GOAL OF THE EXERCISE.
In the records below, take the line with "You are a computer-use agent." and all lines after it, and copy them exactly, pictures excluded.

RECORD SET.

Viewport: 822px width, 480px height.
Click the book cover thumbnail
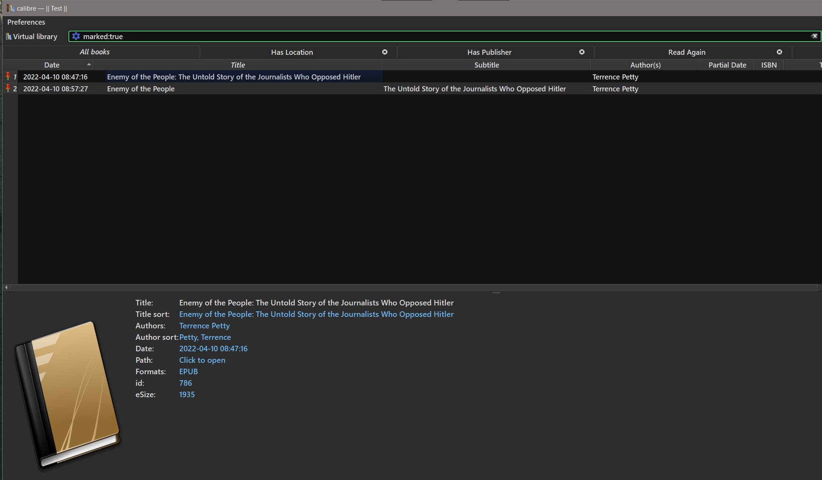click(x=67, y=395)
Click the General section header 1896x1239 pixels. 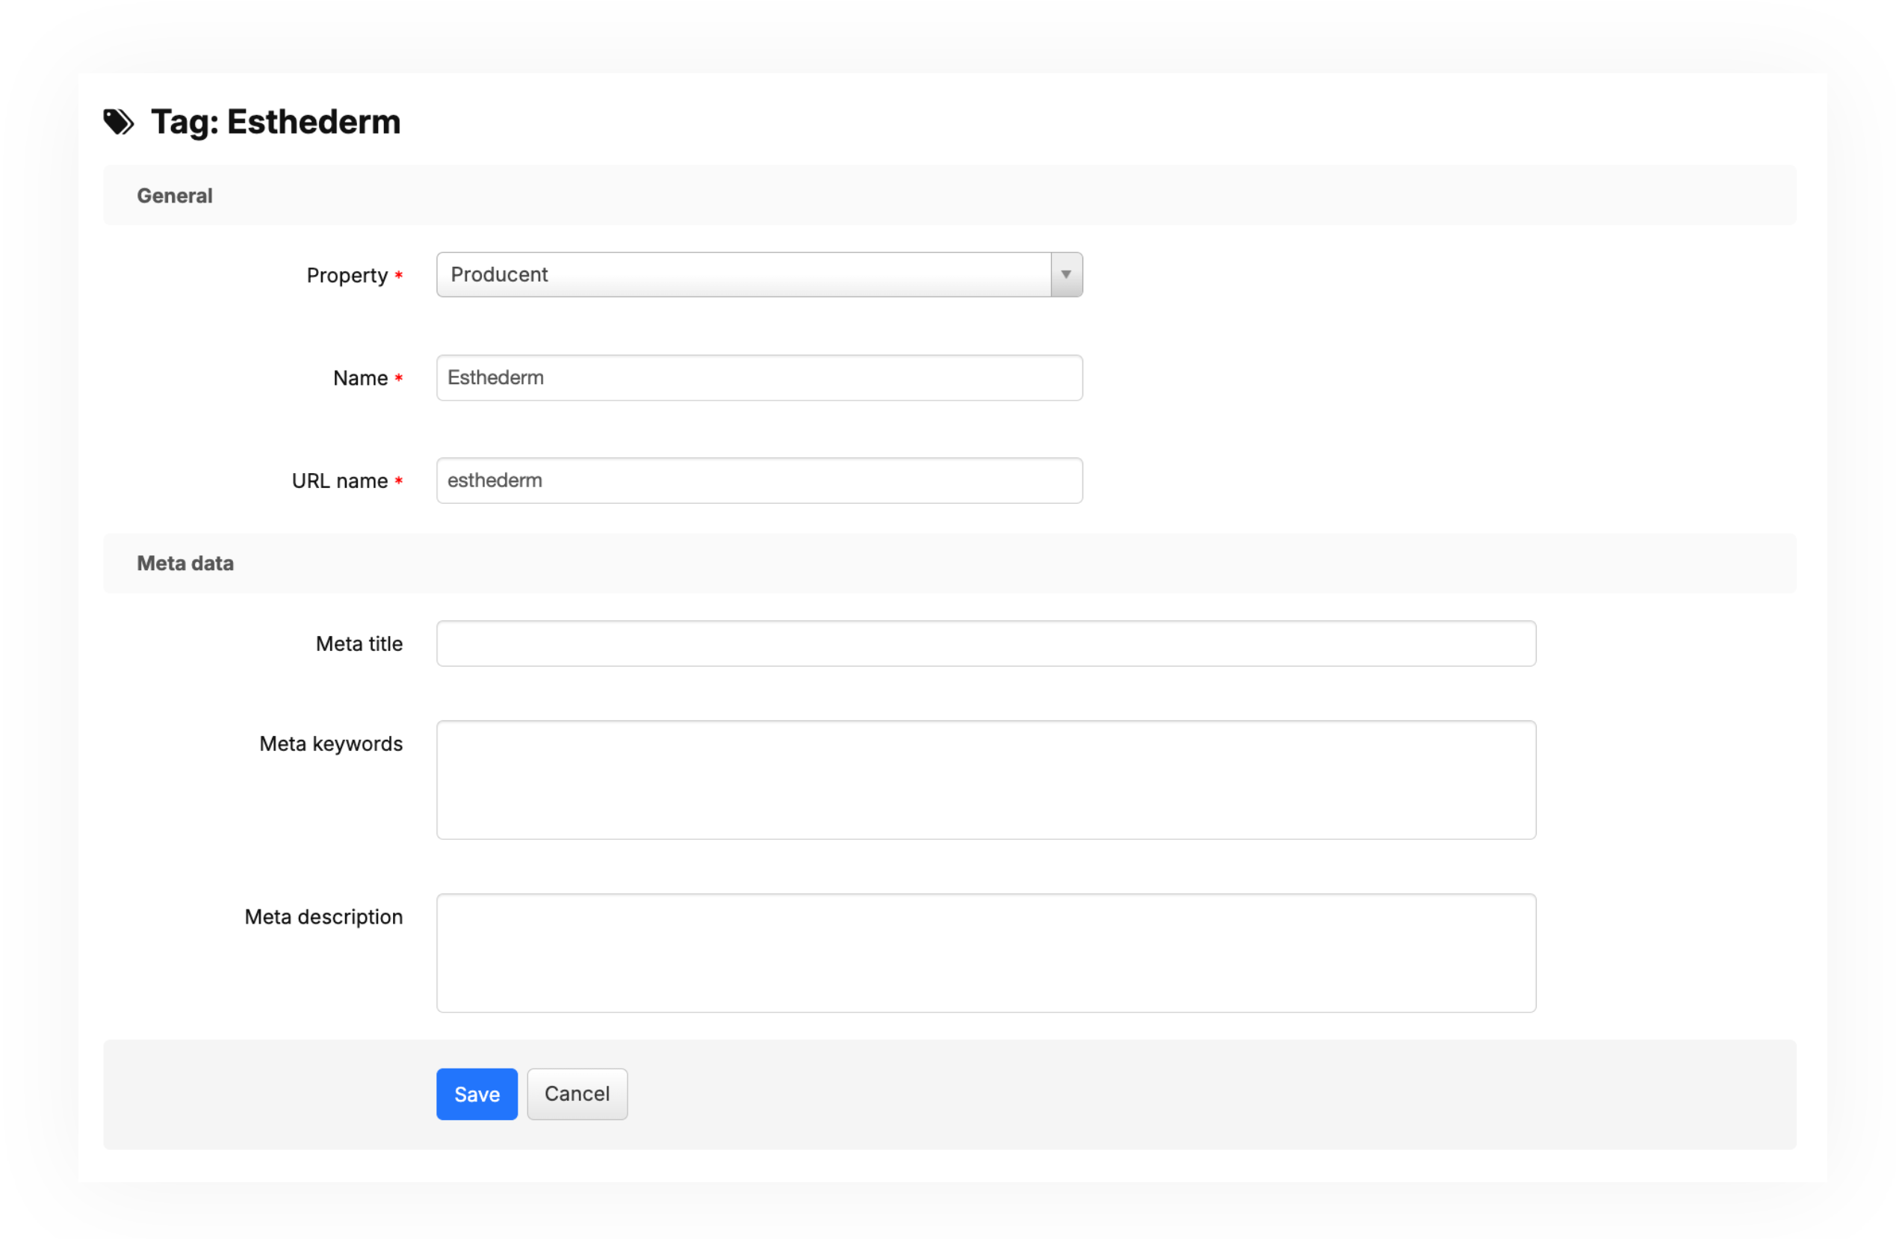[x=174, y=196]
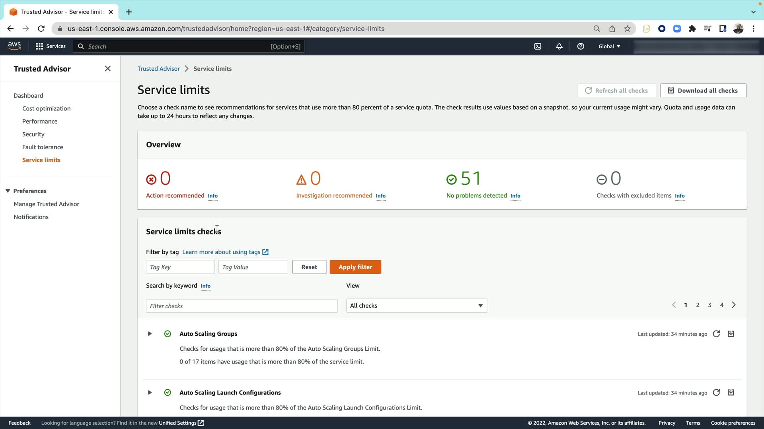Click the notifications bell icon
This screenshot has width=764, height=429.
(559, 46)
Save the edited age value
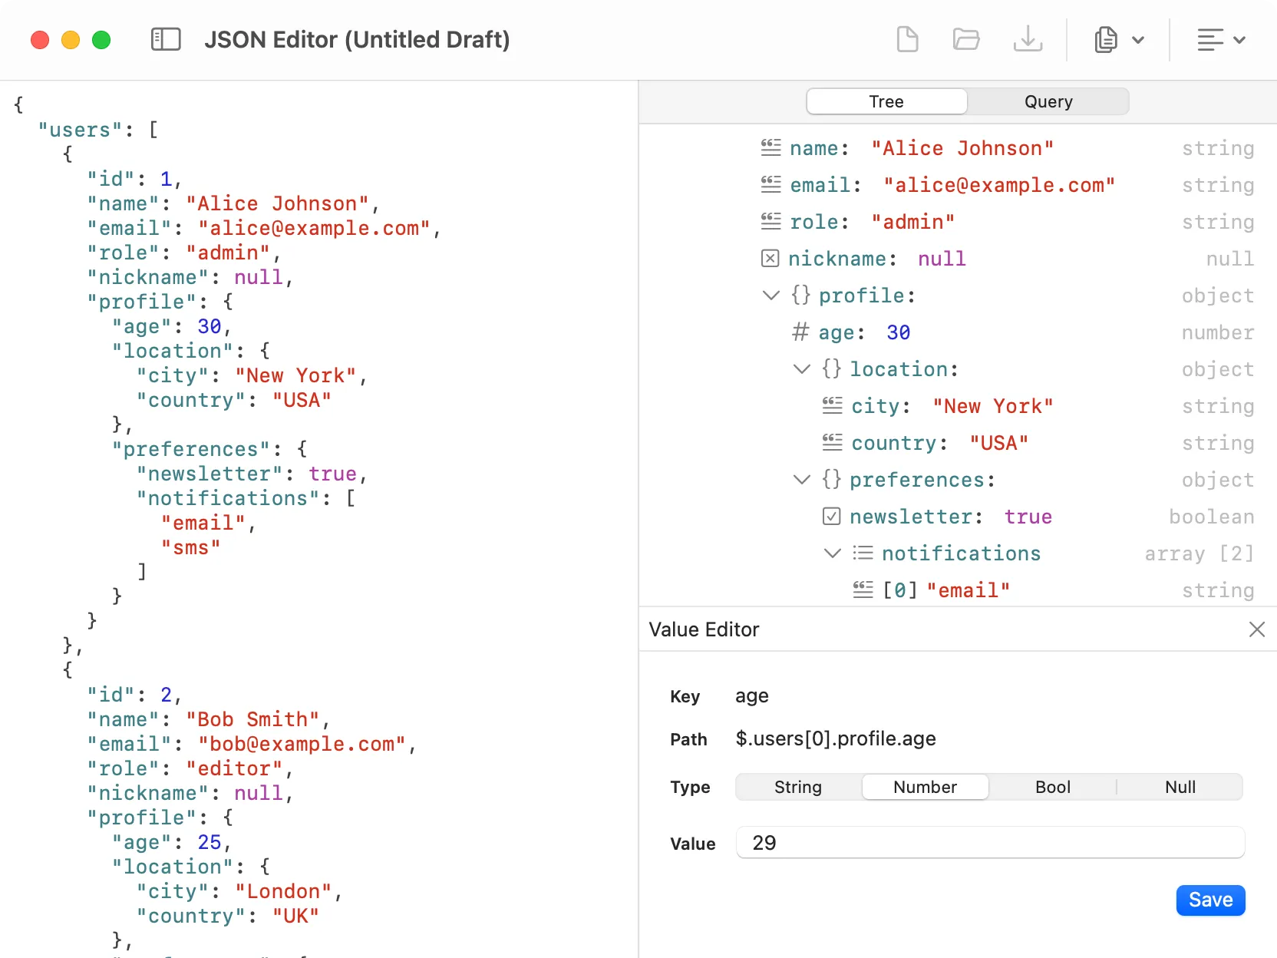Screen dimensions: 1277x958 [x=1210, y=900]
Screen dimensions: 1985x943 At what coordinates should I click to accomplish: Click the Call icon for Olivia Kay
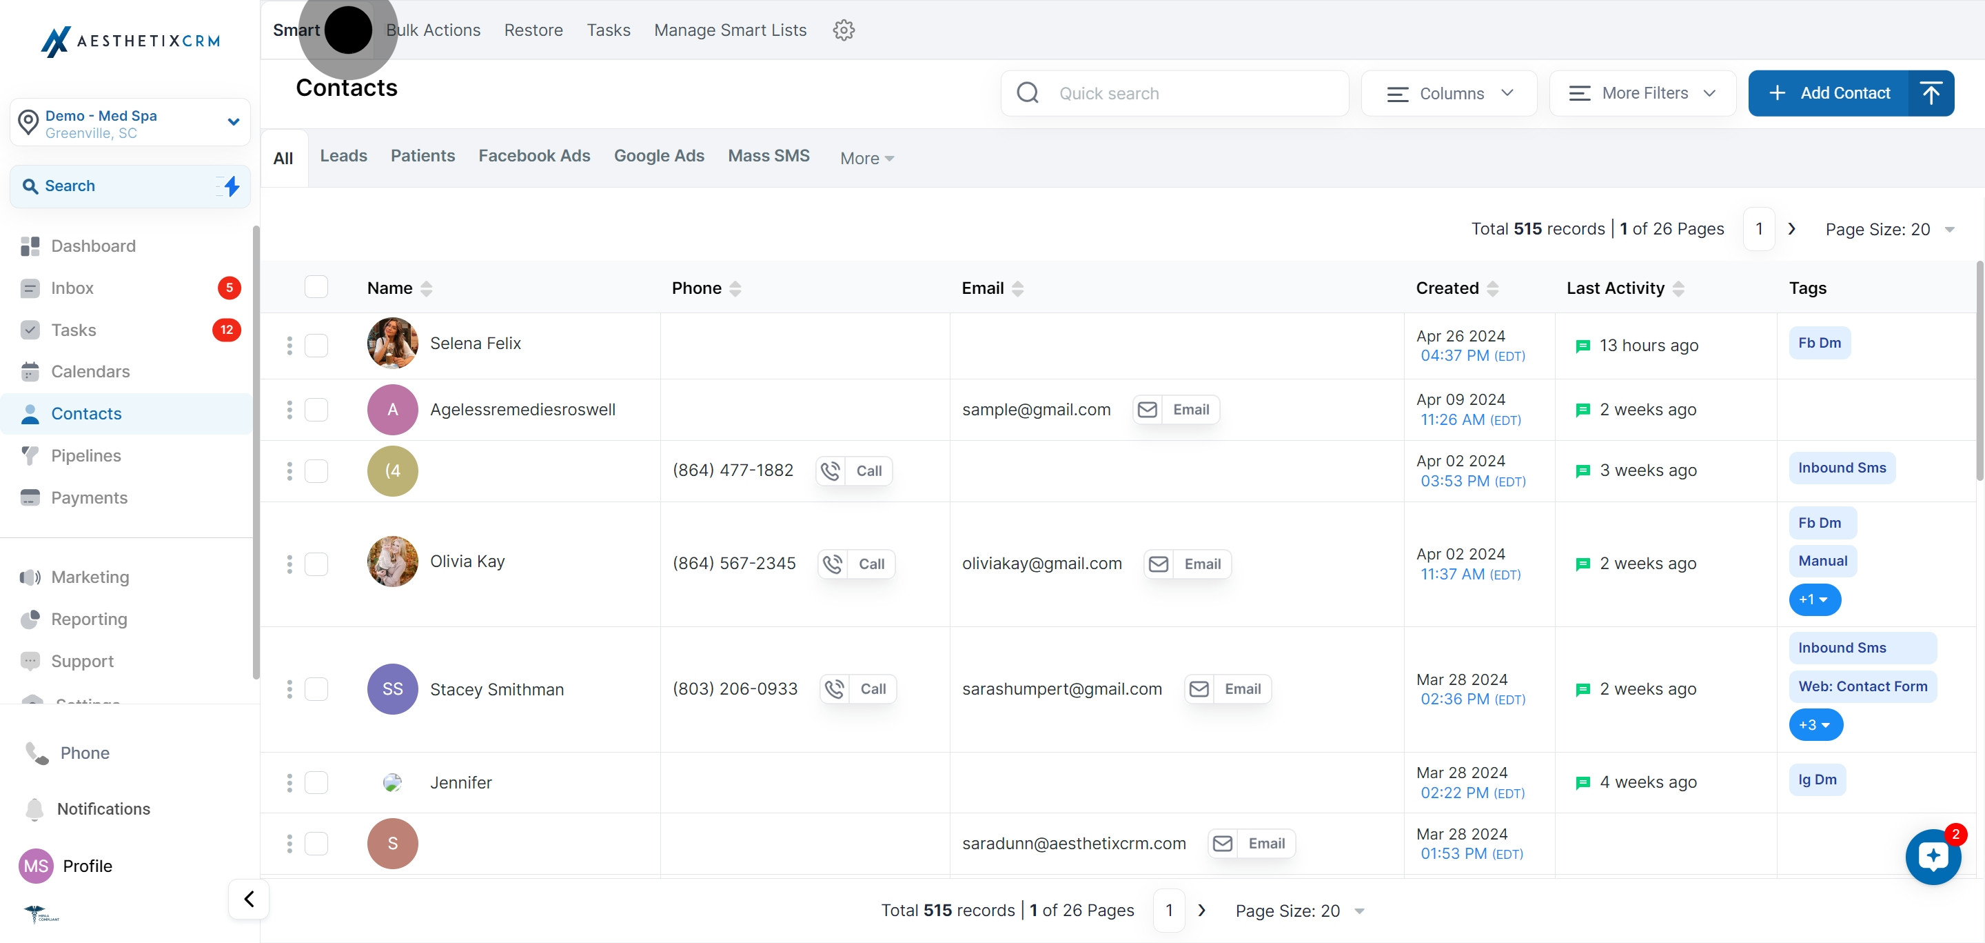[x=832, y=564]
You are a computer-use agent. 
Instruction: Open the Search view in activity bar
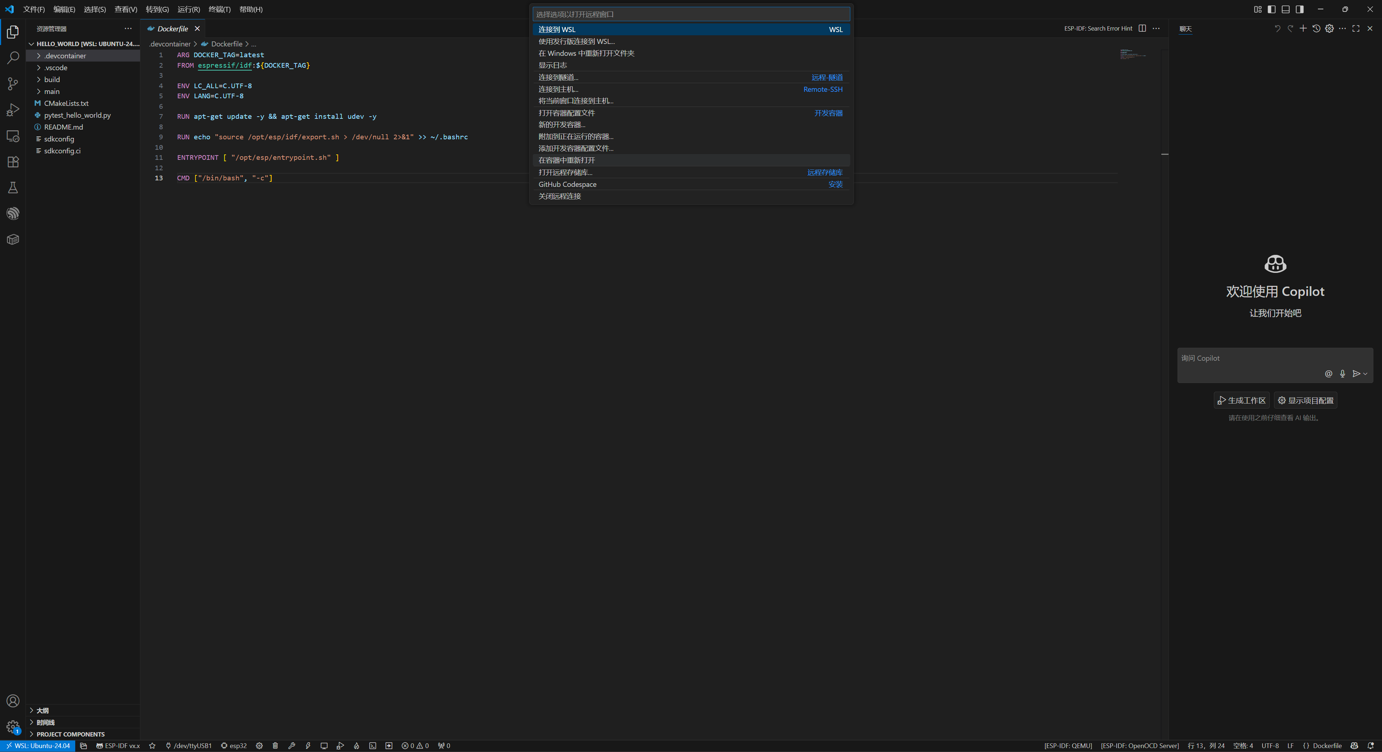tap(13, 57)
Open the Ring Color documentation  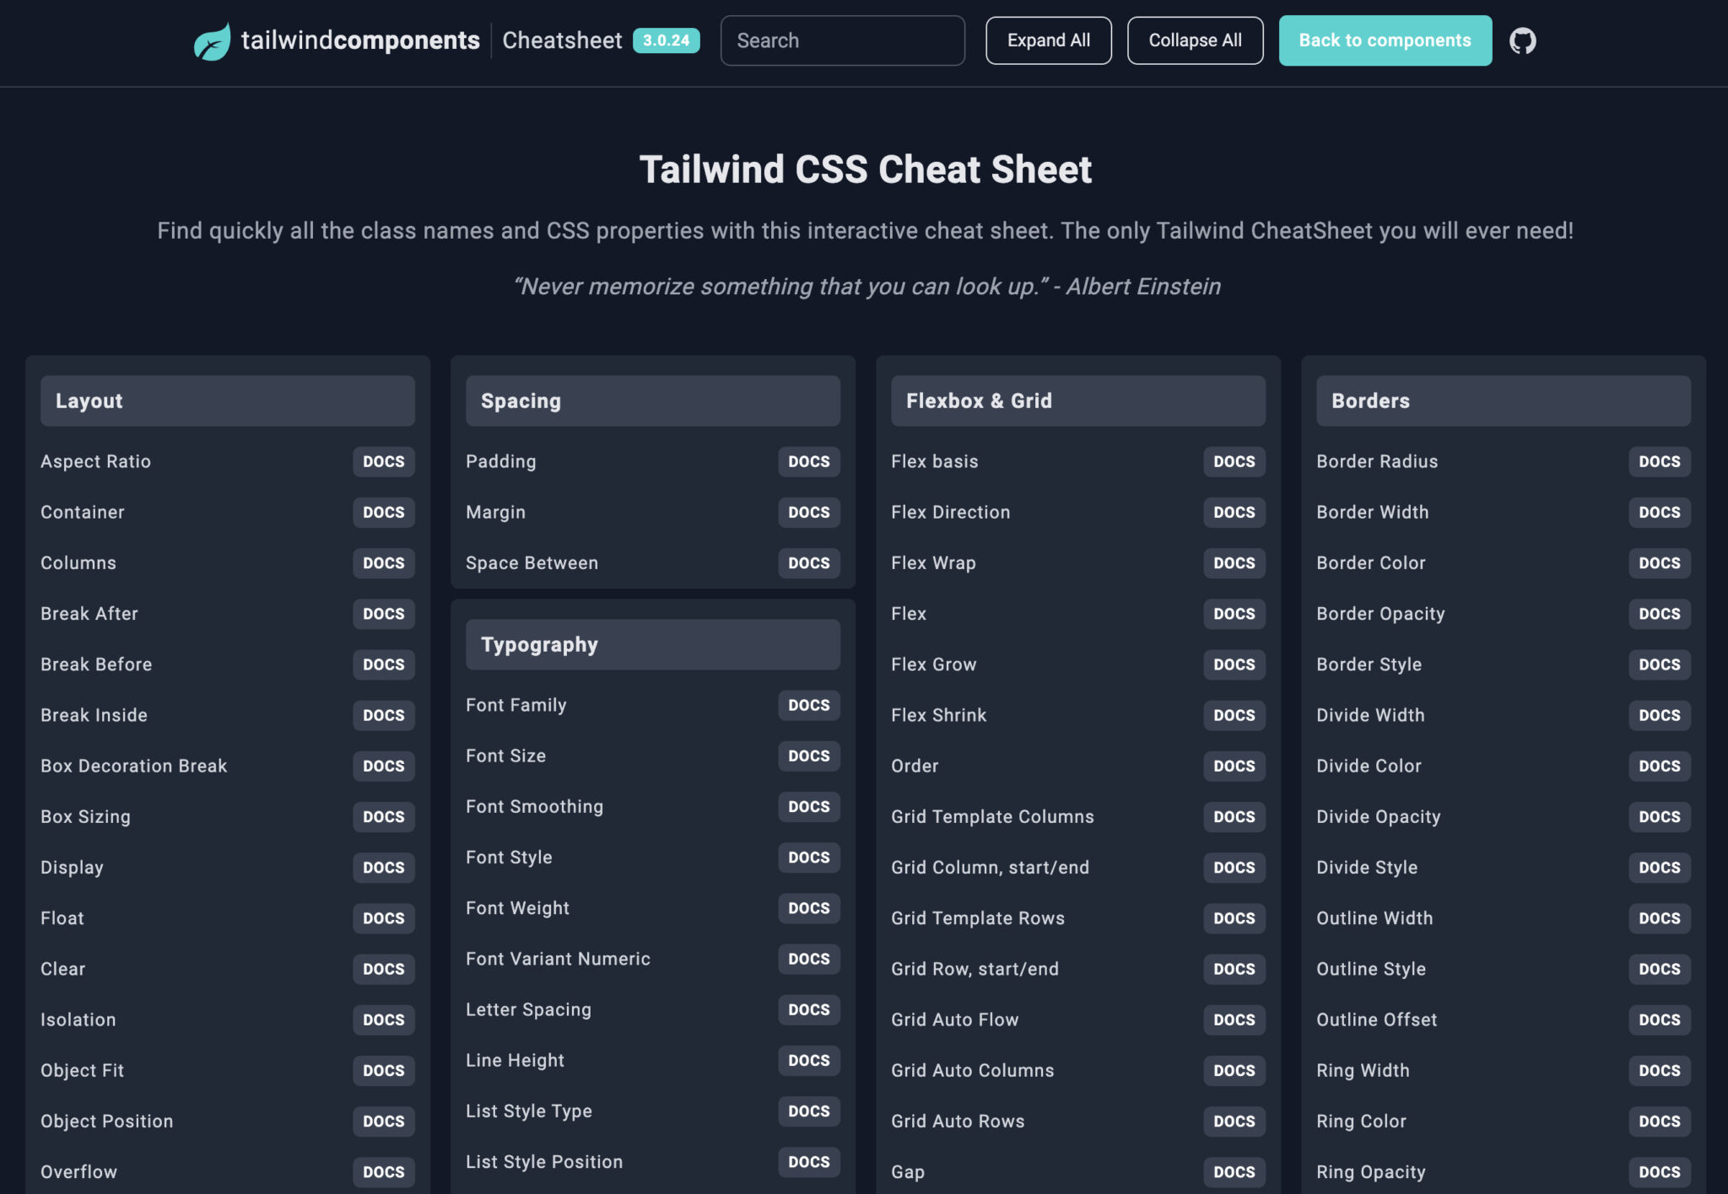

EXERCISE ANSWER.
You are a computer-use agent. 
Instruction: Open the Search view in activity bar
tap(13, 57)
Open the Ring Color documentation  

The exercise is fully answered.